I can’t stop worrying about Bennett and whether he made it back to his room without getting caught. But am I more worried for him or for myself?

This situation is turning me into someone I don’t want to be, and I’m not talking about the fucking murders I committed. I’ve become selfish, only thinking about myself and my needs. Lies come easily for me now, even when talking to the people I trust. I don’t recognize myself anymore.

“What was more exciting? The sex or the kill?” Eve asks as she enjoys a spoonful of soup. I think it’s a minestrone, but I’m not entirely sure.

I sip some champagne and swirl my spoon through the bowl. “They were both exciting for different reasons, but sleeping with Bennett probably wins.”

Spoons clatter, and Eve nearly knocks over her champagne flute. “Bennett?” the women say in unison.

“Maverick!” I mentally kick myself. “The sex with Maverick wins.”

Eve raises her eyebrows and her glass. “I was about to say . . .”

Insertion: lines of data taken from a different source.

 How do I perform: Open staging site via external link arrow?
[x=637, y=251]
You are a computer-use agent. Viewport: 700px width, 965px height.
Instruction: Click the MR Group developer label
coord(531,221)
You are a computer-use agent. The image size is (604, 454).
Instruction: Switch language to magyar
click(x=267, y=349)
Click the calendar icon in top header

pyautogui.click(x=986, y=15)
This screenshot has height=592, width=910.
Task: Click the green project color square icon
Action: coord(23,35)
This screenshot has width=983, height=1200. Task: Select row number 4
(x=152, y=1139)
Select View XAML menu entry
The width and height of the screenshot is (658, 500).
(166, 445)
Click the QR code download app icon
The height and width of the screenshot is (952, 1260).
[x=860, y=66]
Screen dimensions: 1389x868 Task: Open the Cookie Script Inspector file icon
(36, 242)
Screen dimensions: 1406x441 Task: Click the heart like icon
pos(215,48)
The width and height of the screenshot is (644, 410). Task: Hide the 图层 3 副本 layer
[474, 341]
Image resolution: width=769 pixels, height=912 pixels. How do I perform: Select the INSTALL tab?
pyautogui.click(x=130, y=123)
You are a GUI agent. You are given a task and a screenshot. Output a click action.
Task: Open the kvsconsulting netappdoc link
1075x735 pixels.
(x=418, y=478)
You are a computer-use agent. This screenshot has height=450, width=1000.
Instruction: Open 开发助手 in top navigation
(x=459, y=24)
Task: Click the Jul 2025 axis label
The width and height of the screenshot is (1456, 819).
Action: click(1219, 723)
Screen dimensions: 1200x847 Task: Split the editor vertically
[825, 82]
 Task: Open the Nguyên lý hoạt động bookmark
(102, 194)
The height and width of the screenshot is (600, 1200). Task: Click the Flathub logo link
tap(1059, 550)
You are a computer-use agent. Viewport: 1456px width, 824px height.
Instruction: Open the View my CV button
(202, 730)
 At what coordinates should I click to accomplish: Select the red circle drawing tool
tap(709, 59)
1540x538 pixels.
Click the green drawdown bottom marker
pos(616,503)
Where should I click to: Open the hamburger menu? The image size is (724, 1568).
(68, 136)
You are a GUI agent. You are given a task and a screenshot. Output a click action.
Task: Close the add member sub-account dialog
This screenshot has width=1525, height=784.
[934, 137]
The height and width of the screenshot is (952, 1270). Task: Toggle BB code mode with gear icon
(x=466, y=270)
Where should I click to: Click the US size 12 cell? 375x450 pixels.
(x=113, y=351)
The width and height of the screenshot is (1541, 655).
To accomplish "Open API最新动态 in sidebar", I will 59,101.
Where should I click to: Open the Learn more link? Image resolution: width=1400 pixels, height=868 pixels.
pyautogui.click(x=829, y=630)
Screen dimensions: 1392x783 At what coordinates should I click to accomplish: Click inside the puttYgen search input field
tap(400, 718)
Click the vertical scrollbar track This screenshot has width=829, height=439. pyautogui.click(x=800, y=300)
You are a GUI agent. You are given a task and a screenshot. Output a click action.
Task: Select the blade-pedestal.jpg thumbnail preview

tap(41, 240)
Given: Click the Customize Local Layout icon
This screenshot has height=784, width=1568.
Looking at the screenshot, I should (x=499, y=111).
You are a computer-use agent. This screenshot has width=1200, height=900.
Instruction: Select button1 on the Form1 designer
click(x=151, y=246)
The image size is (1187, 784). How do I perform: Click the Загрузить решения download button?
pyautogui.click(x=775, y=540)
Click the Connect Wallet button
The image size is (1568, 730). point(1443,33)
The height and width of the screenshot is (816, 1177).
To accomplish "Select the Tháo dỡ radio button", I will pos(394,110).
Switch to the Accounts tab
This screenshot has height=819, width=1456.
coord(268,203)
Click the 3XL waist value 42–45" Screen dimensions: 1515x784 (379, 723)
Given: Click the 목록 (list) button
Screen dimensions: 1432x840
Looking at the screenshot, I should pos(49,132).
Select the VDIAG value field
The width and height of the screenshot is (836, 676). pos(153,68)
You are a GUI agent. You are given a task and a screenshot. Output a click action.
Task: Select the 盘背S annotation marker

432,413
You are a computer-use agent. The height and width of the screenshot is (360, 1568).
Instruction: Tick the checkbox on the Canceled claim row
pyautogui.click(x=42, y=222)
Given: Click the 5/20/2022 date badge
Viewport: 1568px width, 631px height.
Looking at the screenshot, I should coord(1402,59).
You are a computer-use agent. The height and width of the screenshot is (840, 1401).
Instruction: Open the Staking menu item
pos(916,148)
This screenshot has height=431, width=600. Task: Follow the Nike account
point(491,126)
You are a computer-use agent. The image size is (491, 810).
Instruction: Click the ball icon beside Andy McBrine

“And I was about to run to the basement for a fucking straitjacket,” Kindra says with a shake of her head. “The day you fuck Bennett is the day we are having you committed.”

“Hear, hear. And I’ll co-sign on that commitment.” Eve sips her drink, then studies the soup again. “You said you outlawed human meat for this shindig, right?”

“Yeah,” Kindra says. “Why?”

Eve tilts her spoon toward us, revealing the glint of a nose-ring stud.

“Oh, fucking sick,” Kindra groans. “First Cat says she fucked Bennett, and now you’re telling me that I’ve been tricked into cannibalism again. I’m not even trying to lose weight, but everyone is making it impossible to keep food down at this point.”

The women push their soup bowls away and continue giggling, but I can’t even bring myself to fake it. Because this is the moment I wanted to avoid. The ridicule. The little jokes that cut so much deeper than they realize.

Without a word, I push away from the table and rush out of the dining hall before they can see my tears.